Cleanroom design has evolved over time from an initial starting point of locating processing stations within clean hoods. Vertical unidirectional airflow can be directed through a raised floor, with separate cores for the tools and aisles. It is also known to have specialized mini-environments which surround only a processing tool for added space cleanliness. Another known approach includes the “ballroom” approach, wherein tools, operators and automation all reside in the same cleanroom.
Evolutionary improvements have enabled higher yields and the production of devices with smaller geometries. However, known cleanroom design has disadvantages and limitations.

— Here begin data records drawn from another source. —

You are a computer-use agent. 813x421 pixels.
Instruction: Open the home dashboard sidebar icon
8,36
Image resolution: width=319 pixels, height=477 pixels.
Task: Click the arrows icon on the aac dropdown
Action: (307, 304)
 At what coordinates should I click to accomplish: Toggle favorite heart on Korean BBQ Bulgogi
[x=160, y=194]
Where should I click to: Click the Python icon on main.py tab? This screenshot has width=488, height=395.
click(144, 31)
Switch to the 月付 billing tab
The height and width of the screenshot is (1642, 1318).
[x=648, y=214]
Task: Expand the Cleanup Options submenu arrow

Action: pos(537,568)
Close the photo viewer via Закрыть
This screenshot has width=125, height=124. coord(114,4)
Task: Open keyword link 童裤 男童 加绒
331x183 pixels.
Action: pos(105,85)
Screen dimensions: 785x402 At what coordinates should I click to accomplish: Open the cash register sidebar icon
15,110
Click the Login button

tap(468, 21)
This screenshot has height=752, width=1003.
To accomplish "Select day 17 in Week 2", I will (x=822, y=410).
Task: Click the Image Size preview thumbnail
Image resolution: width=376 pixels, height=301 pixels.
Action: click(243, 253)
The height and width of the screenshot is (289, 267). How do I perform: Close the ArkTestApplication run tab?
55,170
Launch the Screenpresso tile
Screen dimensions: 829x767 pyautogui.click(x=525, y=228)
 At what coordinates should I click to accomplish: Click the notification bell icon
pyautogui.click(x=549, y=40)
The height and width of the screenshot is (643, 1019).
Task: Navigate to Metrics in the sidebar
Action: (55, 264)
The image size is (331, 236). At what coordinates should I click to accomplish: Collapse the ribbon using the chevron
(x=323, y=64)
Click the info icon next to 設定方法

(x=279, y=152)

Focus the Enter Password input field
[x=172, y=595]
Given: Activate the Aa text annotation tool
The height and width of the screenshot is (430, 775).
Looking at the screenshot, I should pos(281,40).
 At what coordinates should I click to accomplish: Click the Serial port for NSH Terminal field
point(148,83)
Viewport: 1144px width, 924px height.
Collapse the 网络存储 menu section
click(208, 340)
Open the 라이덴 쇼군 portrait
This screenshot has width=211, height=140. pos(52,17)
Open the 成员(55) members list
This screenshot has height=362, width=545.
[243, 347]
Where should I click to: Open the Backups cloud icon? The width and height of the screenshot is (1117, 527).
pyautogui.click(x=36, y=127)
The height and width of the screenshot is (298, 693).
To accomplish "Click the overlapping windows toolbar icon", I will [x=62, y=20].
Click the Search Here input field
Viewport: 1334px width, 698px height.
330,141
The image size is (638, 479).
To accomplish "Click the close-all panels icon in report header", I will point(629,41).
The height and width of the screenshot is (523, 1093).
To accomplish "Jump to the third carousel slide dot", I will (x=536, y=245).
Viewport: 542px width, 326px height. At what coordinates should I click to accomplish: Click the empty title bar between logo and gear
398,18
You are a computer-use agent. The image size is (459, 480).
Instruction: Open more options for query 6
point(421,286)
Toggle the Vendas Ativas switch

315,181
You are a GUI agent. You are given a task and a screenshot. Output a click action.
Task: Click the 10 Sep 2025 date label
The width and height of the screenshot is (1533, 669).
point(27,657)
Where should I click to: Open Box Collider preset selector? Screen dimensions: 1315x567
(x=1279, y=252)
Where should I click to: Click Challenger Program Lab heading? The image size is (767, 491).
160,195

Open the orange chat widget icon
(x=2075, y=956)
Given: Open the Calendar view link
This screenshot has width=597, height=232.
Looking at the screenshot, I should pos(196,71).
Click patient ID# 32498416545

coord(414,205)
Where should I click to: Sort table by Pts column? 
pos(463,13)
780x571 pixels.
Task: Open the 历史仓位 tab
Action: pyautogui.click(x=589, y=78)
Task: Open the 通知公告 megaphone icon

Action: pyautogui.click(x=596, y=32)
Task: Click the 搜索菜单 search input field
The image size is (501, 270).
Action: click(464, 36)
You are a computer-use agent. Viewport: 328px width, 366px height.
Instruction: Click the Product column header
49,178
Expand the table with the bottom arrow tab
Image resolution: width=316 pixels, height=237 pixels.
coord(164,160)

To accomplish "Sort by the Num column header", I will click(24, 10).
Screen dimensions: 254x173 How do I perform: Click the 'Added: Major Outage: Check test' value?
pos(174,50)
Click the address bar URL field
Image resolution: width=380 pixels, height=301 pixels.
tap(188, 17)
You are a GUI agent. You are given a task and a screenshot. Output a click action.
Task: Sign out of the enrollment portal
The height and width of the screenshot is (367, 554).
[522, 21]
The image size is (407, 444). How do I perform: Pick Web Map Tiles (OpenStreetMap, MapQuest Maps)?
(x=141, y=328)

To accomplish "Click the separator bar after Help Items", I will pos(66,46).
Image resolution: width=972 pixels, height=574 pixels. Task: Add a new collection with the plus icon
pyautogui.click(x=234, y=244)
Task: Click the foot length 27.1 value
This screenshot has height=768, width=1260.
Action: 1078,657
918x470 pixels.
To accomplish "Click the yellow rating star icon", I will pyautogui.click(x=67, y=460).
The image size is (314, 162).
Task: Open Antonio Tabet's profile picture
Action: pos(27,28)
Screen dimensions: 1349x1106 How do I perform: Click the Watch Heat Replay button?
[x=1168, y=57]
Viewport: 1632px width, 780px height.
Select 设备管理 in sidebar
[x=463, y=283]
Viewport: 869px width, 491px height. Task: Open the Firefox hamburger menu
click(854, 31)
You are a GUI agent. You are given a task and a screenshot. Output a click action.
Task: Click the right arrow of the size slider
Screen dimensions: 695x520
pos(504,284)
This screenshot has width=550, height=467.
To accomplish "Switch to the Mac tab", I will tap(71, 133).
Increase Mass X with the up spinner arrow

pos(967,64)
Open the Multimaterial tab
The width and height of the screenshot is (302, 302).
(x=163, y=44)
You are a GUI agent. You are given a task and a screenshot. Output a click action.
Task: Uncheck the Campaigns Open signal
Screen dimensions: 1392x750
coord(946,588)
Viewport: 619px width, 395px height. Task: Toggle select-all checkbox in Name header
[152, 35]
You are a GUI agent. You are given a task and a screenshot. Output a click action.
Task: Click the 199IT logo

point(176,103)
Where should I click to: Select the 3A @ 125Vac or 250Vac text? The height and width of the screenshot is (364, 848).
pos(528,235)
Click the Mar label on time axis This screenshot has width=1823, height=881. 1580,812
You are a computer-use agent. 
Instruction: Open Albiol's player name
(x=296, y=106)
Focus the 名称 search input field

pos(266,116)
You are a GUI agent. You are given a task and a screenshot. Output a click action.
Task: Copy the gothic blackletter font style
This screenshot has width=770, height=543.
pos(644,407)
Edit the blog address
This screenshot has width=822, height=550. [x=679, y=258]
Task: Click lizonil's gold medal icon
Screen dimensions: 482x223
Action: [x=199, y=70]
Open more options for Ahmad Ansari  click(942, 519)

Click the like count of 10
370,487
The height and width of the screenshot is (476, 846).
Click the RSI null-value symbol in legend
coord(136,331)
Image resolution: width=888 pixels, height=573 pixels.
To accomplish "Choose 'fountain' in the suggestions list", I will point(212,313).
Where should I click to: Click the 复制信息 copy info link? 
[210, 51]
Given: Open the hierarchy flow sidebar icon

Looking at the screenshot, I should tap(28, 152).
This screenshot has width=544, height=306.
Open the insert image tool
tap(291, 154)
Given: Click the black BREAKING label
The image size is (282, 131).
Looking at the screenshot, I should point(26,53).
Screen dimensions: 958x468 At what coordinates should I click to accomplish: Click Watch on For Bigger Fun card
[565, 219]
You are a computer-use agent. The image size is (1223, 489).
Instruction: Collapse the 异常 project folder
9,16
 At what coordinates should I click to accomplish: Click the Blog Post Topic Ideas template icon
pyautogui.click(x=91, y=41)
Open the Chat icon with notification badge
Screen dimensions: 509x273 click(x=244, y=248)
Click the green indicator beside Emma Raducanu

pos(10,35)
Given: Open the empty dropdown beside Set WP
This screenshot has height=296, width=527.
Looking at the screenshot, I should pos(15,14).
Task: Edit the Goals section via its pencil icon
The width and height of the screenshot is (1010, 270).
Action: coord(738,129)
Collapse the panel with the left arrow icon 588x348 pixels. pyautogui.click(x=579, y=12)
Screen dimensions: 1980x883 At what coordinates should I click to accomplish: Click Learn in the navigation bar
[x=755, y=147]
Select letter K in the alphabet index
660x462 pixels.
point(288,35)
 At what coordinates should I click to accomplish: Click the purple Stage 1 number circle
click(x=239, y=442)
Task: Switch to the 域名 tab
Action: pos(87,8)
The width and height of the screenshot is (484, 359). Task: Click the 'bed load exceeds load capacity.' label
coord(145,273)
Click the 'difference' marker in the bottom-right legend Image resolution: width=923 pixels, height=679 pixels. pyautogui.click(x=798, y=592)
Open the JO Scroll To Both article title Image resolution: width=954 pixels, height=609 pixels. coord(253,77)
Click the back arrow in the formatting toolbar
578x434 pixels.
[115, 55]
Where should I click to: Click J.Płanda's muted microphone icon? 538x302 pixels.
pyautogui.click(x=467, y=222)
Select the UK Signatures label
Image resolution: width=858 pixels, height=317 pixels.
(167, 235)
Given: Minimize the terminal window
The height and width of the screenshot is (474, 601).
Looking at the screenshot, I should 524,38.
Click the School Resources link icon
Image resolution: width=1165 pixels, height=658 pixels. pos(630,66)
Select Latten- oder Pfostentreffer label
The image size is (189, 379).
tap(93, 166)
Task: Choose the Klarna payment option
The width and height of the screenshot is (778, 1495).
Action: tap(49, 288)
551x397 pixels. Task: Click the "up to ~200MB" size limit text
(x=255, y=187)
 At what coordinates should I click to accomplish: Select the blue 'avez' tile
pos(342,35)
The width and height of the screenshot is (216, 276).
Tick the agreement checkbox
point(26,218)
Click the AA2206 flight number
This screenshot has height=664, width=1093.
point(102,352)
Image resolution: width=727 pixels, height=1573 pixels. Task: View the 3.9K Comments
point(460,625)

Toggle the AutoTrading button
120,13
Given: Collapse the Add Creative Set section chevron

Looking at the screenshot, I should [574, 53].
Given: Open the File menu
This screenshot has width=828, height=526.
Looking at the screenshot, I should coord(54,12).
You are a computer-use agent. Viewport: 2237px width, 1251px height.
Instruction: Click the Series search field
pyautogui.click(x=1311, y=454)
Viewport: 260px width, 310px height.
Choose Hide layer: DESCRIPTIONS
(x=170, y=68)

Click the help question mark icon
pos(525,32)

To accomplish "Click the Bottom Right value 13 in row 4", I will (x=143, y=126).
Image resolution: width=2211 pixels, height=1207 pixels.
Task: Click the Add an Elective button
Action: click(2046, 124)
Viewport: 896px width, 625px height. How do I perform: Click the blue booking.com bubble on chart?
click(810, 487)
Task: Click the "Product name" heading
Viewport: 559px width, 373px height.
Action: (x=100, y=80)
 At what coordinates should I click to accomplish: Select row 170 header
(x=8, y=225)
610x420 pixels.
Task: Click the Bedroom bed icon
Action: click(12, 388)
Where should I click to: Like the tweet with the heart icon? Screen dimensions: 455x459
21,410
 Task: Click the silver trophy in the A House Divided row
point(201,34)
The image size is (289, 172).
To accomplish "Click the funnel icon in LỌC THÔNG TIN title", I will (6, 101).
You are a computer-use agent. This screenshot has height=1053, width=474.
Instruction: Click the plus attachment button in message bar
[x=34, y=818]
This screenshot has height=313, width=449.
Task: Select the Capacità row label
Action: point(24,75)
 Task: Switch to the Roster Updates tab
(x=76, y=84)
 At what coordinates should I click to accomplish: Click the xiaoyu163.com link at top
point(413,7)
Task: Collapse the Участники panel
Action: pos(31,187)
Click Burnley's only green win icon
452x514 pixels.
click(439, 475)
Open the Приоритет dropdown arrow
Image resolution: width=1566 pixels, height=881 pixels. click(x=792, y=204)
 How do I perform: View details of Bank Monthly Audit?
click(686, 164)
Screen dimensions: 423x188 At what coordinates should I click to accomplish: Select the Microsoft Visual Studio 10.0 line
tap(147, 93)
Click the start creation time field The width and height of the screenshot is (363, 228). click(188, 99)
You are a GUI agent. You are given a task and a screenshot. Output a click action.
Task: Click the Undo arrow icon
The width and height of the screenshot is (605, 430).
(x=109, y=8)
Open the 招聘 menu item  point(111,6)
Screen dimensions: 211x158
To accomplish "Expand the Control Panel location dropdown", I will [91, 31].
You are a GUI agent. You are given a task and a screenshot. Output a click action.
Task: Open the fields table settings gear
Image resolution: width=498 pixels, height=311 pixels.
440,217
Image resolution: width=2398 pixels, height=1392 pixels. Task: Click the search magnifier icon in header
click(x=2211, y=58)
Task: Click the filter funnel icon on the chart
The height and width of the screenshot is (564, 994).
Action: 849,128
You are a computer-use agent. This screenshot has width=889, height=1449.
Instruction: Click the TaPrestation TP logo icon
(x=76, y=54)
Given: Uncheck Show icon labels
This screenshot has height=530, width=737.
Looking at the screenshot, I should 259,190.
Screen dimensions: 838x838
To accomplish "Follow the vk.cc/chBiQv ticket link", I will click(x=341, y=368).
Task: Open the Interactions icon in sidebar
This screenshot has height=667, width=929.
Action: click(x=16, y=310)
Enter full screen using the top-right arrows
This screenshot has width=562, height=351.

For example, as the size of tools has increased and the dimensions of cleanrooms have increased, the volume of cleanspace that is controlled has concomitantly increased. As a result, the cost of building the cleanspace, and the cost of maintaining the cleanliness of such cleanspace, has increased considerably. Not all processing steps, like for example the steps used to assembly products into their packaging, need to occur in the developing large processing environments.
Additionally, the processing of high technology products may typically be split into portions that require high levels of cleanliness in the manufacturing environment which are typically at the beginning of the processing and then steps like the assembly steps which have less critical contamination sensitive processing. In some cases these two types of processing steps may be processed in different facilities because of their different needs. Yet, in many small volume activities, the need for rapid processing of all steps to result in a product that can be utilized in its fully processed form may be important. It would therefore be useful to have an efficient processing fabricator design that can process the different types of steps of multiple cleanliness requirements in a single location with rapidity.